## PROBLEM TO SOLVE
Set the data down exactly as it stands, and keep its pictures out.

## EXERCISE MATERIALS
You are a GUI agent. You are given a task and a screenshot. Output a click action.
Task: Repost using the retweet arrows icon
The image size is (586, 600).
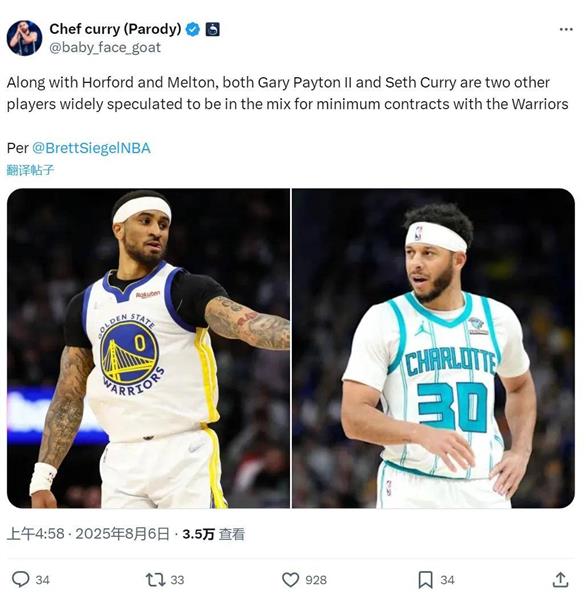coord(155,580)
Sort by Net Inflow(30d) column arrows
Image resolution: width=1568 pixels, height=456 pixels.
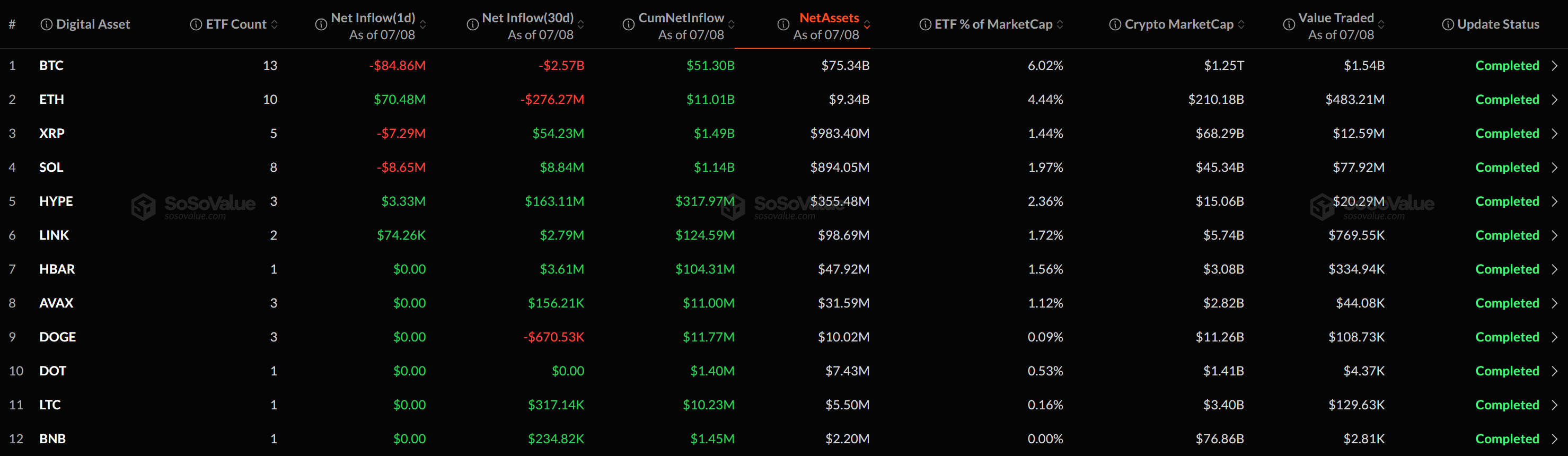580,24
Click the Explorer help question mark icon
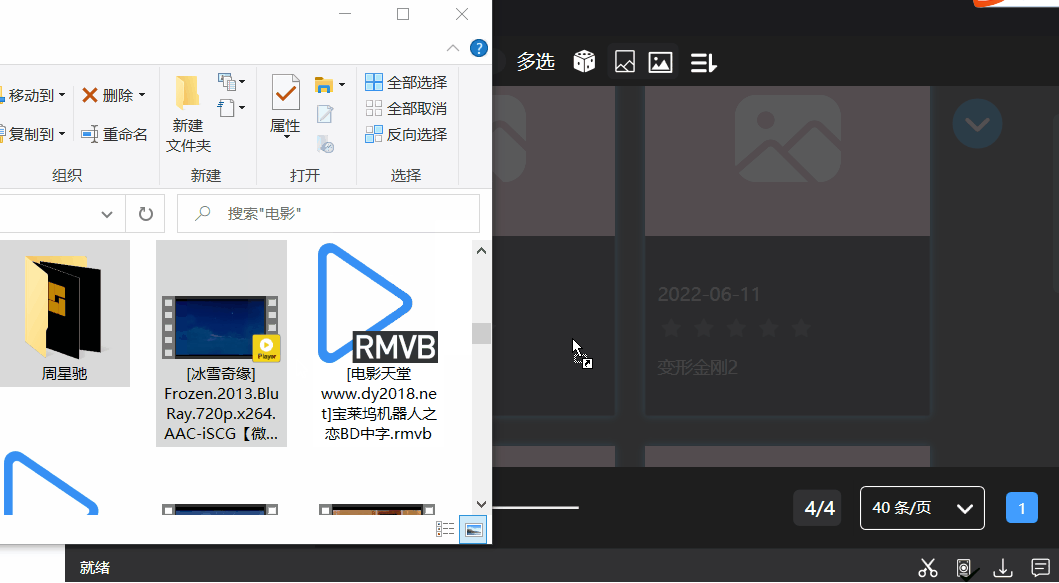 pyautogui.click(x=479, y=48)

## ANSWER TO THE PROBLEM
You are a GUI agent. You are given a task and a screenshot. Output a click action.
Task: Repost using the retweet arrows icon
The image size is (586, 600).
coord(155,580)
Sort by Net Inflow(30d) column arrows
Image resolution: width=1568 pixels, height=456 pixels.
580,24
Click the Explorer help question mark icon
 pyautogui.click(x=479, y=48)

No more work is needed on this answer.